No, I don’t expect that Excel will be going away anytime soon, but this is the reason the folks in Redmond are nervous.  I just came across JotSpot Tracker, a web-based excel like applicaton that brings web collaboration to the next level.  Give it a look.  http://tracker.jot.com/?utm_source=jot_home

I’m not that crazy about their business model which limits the free version to just to sheets and five users, but I am fairly confident that this won’t be the last attempt at an web-based spreadsheet.

 

5 Responses to “Collaborative web-based software - Goodby Excel?”

  1. Matt Says:

    It seems to be just a paste and copy of data from a spreadsheet with none of the calculations and data manipulation that makes Excel and similar programs so sexy.

  2. ken Says:

    Correct. The calculation capability is coming and should be available shortly.

  3. Erich Says:

    Having evaluated OpenOffice and other open source office productivity suites, I can honestly say that while word processing is fairly standard stuff, no one this far has been able to successfully reproduce all the features of Excel, and that is keeping many organizations from dumping Microsoft Office.

  4. ken Says:

    Interesting.

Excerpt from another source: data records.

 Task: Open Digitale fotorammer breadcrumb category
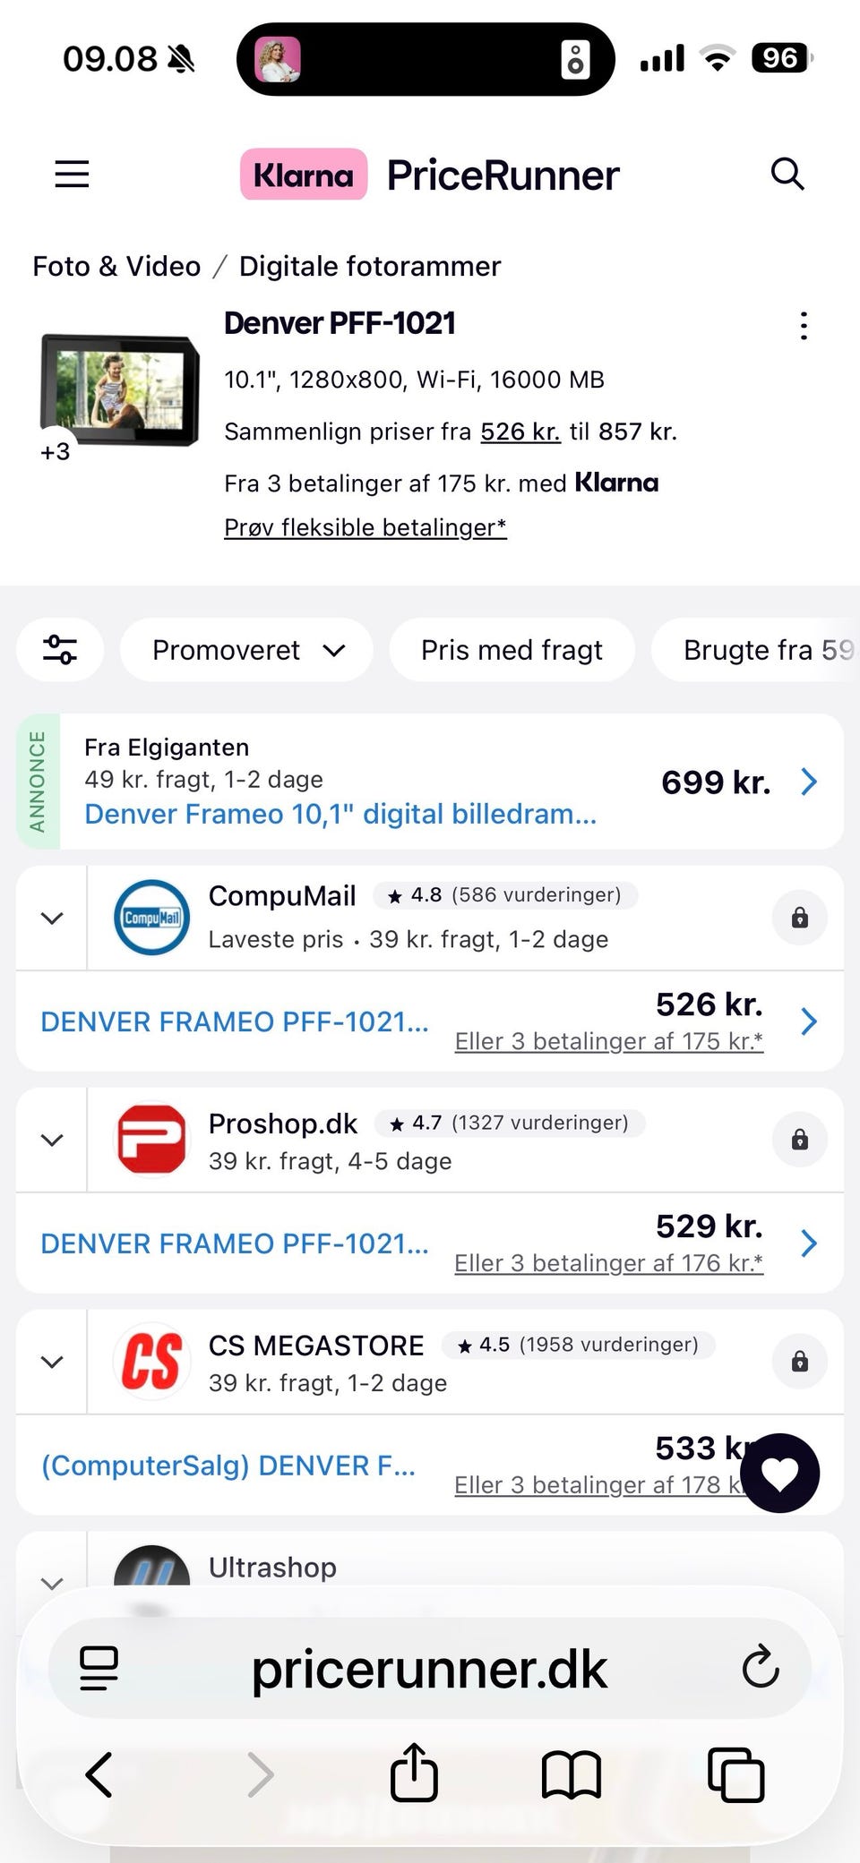[369, 266]

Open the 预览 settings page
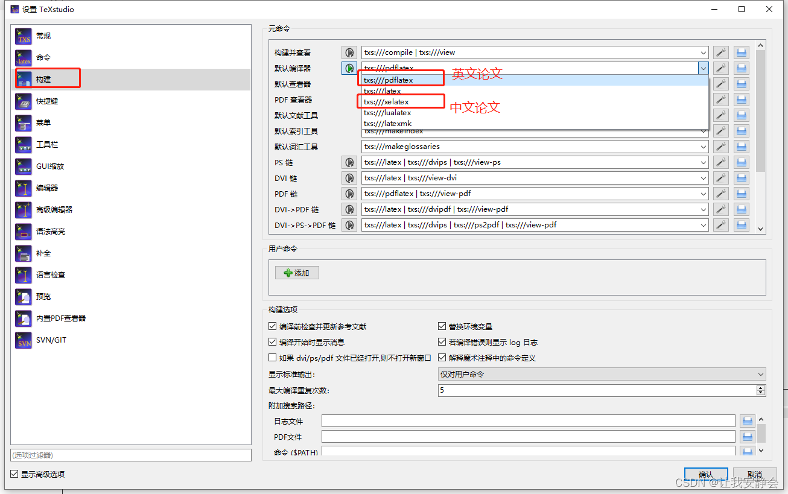click(42, 296)
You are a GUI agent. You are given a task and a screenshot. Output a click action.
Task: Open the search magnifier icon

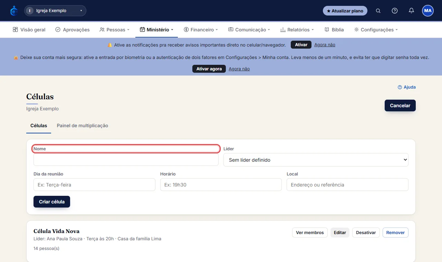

I haven’t looked at OpenOffice - yet. One of these days. I know some users who are fairly well versed with Excel and push the limits and who would probably never consider an alternative, but even with them, in certain situations, I could definitely see where a web-based spreadsheet would assist them. For example a collaborative model with several stakeholders. There’s going to niche’s for lots of different tools that meet different office needs. It’s going to be hard for MS to maintain such a position of dominance with a single platform.

    Here’s another one. A colleague just shared irows.com as another online spreadsheet. This one is already more robust.

  5. ken Says:

    The father of the spreadsheet has not been idle as well. Check out wikicalc.